[Source data]
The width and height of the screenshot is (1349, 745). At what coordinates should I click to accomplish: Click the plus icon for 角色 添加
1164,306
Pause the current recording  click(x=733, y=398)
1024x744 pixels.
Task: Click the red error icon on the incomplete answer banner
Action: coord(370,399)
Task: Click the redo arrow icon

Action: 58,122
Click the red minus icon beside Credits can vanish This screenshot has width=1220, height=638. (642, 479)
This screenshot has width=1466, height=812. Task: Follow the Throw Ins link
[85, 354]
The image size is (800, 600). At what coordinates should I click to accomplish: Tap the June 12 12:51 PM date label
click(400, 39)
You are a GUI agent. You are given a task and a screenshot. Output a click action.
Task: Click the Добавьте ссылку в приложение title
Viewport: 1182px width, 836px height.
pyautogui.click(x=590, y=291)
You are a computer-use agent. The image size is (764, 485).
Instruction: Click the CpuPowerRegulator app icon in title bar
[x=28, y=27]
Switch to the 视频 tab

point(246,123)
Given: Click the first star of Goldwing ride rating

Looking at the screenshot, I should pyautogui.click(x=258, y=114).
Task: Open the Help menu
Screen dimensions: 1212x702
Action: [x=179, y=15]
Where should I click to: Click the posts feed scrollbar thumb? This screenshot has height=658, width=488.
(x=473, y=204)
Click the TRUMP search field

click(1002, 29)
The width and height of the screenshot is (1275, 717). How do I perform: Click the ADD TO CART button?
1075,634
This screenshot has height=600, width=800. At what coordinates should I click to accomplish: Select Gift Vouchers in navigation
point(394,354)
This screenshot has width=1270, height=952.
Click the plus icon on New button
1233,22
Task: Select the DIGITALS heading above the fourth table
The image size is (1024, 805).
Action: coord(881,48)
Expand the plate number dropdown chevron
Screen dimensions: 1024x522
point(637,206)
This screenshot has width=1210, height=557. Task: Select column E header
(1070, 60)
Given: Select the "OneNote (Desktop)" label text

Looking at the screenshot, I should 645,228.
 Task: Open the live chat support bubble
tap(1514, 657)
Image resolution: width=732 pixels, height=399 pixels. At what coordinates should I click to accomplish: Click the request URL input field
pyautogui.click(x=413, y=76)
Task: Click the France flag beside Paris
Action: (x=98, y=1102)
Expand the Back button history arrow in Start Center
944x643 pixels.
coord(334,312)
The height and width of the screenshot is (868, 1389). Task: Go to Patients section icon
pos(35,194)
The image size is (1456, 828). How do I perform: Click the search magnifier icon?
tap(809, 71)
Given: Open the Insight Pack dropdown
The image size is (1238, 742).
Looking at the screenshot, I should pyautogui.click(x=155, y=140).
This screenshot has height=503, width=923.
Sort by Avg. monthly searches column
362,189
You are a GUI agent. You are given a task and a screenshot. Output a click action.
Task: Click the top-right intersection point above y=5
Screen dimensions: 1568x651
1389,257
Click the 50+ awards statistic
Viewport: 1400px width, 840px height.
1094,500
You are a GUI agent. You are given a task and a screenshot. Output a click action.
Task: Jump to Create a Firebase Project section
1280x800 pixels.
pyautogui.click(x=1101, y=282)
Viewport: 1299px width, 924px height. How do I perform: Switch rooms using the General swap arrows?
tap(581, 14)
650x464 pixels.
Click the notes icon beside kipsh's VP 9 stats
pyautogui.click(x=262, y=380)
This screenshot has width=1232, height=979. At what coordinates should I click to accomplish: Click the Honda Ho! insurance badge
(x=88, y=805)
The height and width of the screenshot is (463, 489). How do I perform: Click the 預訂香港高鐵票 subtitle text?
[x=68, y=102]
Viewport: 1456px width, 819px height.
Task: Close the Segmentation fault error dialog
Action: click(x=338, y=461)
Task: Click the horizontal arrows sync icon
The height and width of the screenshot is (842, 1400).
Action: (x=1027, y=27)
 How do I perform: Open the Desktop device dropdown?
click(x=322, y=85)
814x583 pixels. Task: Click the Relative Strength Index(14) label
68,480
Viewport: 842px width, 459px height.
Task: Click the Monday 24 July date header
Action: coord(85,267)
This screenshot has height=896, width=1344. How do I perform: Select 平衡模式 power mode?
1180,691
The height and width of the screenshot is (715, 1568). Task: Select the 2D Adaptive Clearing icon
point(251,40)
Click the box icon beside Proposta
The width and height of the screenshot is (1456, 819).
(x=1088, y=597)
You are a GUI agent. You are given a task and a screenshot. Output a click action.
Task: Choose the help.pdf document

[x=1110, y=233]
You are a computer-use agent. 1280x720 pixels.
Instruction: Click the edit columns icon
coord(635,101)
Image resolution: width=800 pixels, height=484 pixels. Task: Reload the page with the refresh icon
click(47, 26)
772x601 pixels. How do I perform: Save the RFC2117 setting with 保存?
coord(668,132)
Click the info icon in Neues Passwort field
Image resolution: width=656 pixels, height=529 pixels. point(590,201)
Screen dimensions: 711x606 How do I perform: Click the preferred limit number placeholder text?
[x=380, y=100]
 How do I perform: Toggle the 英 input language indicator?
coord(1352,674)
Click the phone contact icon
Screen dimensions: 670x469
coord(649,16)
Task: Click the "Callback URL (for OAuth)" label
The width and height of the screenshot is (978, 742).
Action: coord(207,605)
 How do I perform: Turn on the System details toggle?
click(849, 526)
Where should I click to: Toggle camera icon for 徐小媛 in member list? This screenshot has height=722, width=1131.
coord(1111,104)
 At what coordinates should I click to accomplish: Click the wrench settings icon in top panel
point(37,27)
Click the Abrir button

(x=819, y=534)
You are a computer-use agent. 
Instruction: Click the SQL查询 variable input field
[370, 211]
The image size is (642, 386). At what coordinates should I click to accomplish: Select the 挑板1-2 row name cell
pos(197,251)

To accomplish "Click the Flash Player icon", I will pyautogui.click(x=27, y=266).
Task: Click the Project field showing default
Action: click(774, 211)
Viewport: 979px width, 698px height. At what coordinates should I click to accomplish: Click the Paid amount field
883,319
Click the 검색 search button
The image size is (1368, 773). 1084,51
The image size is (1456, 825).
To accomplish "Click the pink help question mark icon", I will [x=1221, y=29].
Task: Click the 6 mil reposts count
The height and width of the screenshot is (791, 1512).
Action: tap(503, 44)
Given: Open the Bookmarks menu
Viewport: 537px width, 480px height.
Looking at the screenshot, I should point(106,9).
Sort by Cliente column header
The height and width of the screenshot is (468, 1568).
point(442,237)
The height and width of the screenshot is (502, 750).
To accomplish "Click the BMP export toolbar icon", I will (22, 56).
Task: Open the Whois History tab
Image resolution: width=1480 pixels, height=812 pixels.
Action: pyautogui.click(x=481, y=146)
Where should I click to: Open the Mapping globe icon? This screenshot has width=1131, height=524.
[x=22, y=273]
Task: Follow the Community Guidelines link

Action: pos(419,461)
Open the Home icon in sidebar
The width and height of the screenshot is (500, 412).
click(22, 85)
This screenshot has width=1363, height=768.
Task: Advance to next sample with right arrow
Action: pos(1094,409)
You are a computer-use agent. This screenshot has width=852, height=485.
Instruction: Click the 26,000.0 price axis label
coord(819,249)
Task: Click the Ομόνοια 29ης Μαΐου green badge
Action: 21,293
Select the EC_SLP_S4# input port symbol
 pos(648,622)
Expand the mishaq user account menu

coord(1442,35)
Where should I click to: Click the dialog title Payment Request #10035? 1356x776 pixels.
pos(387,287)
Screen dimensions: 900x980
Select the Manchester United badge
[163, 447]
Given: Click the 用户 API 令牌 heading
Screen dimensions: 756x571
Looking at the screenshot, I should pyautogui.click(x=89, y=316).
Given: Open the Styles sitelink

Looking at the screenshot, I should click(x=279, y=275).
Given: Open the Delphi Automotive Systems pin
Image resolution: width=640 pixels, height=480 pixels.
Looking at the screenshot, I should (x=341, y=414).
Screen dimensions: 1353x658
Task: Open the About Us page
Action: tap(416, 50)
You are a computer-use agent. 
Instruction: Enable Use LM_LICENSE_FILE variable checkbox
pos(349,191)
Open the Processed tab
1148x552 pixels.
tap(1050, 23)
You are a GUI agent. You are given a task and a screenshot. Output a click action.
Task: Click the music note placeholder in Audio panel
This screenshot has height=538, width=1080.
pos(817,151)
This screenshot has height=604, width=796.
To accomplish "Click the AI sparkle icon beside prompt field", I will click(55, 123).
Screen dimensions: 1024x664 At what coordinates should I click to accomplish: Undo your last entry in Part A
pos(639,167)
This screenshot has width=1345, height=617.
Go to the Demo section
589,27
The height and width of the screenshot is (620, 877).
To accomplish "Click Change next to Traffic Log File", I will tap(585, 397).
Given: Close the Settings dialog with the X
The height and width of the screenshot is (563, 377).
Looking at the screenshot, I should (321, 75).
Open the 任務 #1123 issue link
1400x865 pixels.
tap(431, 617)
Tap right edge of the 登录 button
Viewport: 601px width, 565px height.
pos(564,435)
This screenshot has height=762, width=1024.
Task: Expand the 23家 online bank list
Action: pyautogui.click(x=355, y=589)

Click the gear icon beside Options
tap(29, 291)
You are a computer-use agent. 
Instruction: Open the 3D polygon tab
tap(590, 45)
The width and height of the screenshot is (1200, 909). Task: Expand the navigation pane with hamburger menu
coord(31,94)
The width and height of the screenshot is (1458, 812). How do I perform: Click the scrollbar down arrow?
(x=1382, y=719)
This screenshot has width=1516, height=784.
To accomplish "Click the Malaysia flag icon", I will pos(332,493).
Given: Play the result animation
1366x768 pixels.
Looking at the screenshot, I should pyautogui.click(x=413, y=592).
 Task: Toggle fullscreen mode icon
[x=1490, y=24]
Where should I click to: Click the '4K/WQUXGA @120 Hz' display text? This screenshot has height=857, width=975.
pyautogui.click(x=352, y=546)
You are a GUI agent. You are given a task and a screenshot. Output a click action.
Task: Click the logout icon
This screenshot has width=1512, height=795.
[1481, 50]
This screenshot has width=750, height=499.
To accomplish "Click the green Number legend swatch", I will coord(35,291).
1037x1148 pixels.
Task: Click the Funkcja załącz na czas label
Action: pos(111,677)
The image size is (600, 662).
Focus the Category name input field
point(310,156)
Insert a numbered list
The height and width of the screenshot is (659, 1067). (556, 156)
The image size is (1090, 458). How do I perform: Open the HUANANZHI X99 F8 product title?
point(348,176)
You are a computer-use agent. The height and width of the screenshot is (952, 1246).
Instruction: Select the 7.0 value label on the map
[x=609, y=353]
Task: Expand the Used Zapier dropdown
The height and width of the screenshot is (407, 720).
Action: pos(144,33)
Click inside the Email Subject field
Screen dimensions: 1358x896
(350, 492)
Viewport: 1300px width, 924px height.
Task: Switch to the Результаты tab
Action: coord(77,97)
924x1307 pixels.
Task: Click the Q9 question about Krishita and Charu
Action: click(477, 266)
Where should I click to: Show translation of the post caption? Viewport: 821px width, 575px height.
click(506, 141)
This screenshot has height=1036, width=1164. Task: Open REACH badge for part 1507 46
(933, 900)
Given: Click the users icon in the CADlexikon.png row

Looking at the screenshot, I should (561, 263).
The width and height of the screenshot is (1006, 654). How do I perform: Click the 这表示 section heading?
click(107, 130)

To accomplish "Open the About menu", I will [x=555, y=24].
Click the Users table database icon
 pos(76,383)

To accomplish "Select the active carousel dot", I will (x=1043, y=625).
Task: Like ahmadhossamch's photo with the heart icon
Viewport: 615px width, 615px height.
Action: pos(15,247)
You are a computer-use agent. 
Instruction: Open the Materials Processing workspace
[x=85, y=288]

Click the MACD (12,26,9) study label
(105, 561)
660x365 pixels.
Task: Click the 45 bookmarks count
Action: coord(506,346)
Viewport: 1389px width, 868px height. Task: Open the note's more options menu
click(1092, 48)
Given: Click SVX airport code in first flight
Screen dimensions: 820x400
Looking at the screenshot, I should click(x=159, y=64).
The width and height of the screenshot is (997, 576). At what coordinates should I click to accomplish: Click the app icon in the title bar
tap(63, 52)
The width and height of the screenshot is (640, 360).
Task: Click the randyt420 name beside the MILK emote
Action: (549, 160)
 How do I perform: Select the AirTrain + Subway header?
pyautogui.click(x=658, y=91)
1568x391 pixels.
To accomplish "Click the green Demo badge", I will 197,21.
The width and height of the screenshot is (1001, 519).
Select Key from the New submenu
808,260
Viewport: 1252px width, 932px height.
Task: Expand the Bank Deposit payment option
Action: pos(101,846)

**TASK BRIEF**
Which lines of the data include the word "above"? Copy each one.

**EXERCISE SOLUTION**
Task: Select the DIGITALS heading above the fourth table
Task: Click the top-right intersection point above y=5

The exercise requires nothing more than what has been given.